Computational investigation of the peroxy radicals CH3S(O)nOO and the peroxynitrates CH3S(O)nOONO2 (n = 0, 1, 2)

The structural, energetic and thermochemical properties of the homologous peroxynitrates, CH3S(O)nOONO2, (n = 0,1,2), and their isomers, the decomposition peroxy radicals CH3S(O)nOO, the isomeric sulfonyl and sulfoxyl radicals, CH3S(O)2 and CH3S(O)3, and the isomerization transition states, TS1 = [CH3SOO ↔ CH3S(O)2] and TS2 = [CH3S(O)OO ↔ CH3S(O)3] are studied using ab initio and DFT computational methods. The results indicate the following stability order CH3S(O)2OO > CH3SOO > CH3S(O)OO, which underlines the stabilizing effect of the two sulfonic-type O atoms.

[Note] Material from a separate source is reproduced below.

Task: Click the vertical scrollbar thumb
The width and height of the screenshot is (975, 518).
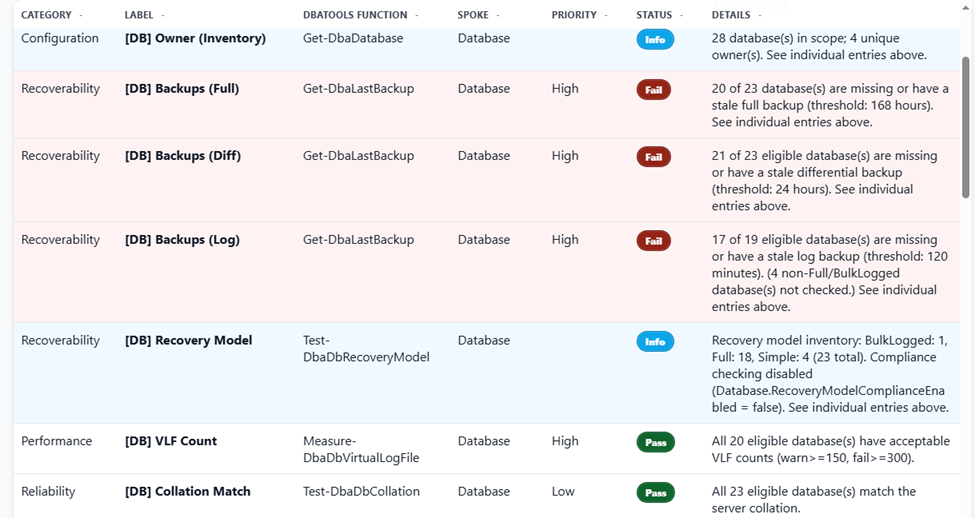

The same order is obeyed by the association peroxynitrates, CH3S(O)nOONO2, (n = 0,1,2), which are located at a potential energy well ranging from 26 to 29 kcal mol−1 with regard to the peroxy radical and NO2 at the G3 and CBS-QB3 levels of theory, with the sulfinyl analog showing the shallowest well. The lowest stability found for the sulfinyl peroxy radical and the corresponding peroxynitrate, verifies the significant stabilization effect of the π nature of the sulfinyl radical, RSO, proposed by Yin et al. [12], which reduces the stability of its peroxy derivatives where this character is lost.